The Court concludes that the proposed stay would enhance the "orderly course of justice." Defendant contends that the system it uses to send text messages is not an ATDS in part because its equipment does not have the capacity to generate or dial random or sequential numbers. (Mot. at 9 ("Six Continents does not use equipment that has the capacity to dial numbers randomly or sequentially."); Reeves Decl. ¶ 5 (noting that Defendant's system "cannot initiate a reservation confirmation text message without an underlying reservation being created [by the customer].").) Thus, whether Plaintiff must prove the lack of current capacity or the lack of potential capacity to generate or dial such numbers is critical to the outcome of this case—and is the precise issue that the D.C. Circuit is now deciding. In addition, the Court notes that only a circuit court may invalidate FCC interpretations, and that such invalidation must be on direct review from the FCC's final order.

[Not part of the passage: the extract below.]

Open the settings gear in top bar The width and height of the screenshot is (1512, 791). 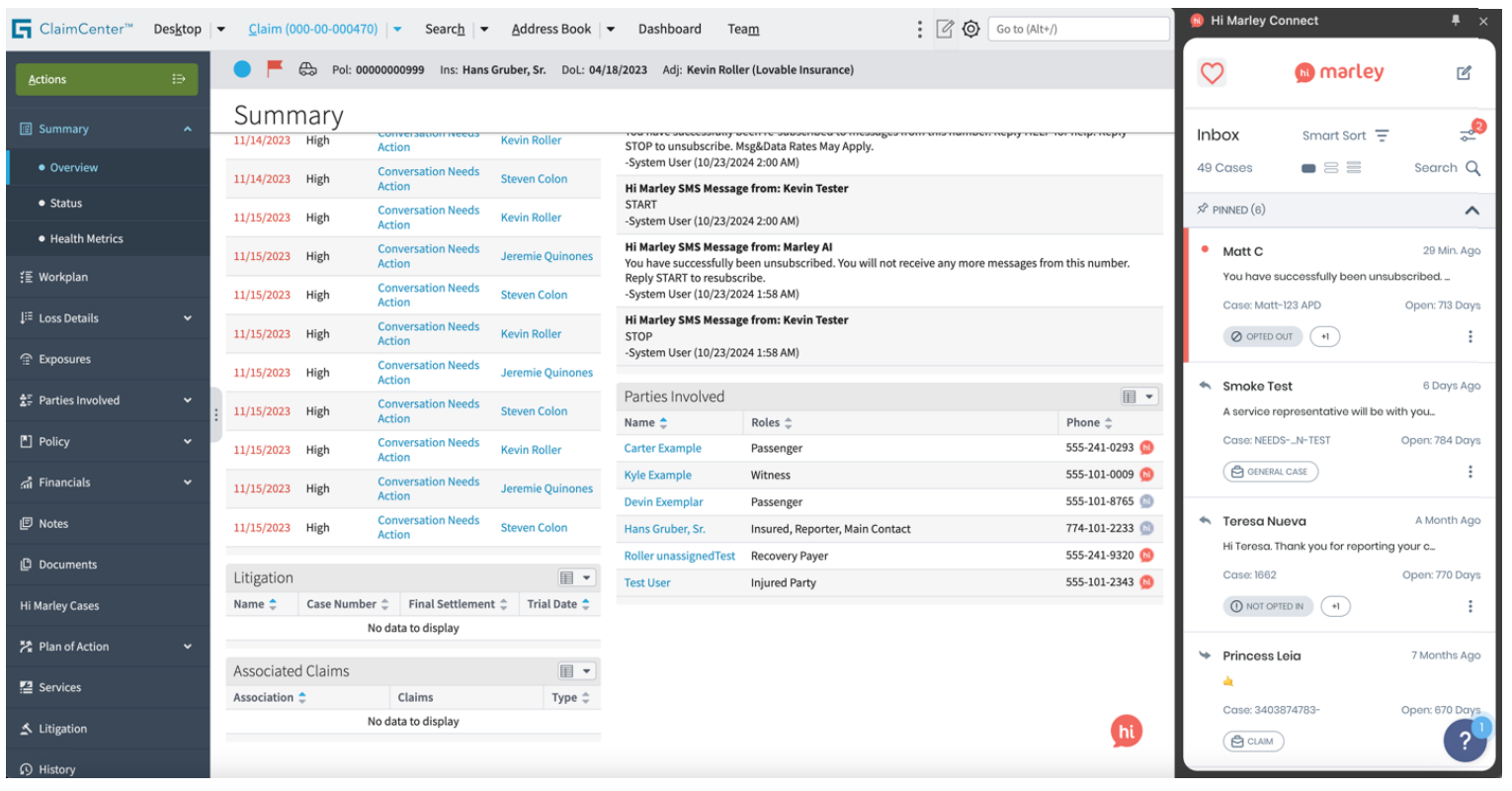tap(970, 29)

See 28 U.S.C. § 2342(1); 47 U.S.C. § 402(a); US W. Commc'ns, Inc. v. Hamilton, 224 F.3d 1049, 1054 (9th Cir. 2000). Accordingly, district courts lack jurisdiction to ignore or invalidate FCC rulings interpreting the TCPA. Luna v. Shac, LLC, 122 F.Supp.3d 936, 939 (N.D. Cal. 2015). The D.C. Circuit's ruling will therefore be determinative of the law that this Court must apply to this issue. This factor thus clearly weighs in favor of a stay.
The Court finds that these two factors also favor a stay. Oral argument on the appeal occurred over two months ago, and thus the stay is unlikely to exceed four to six months from today's date.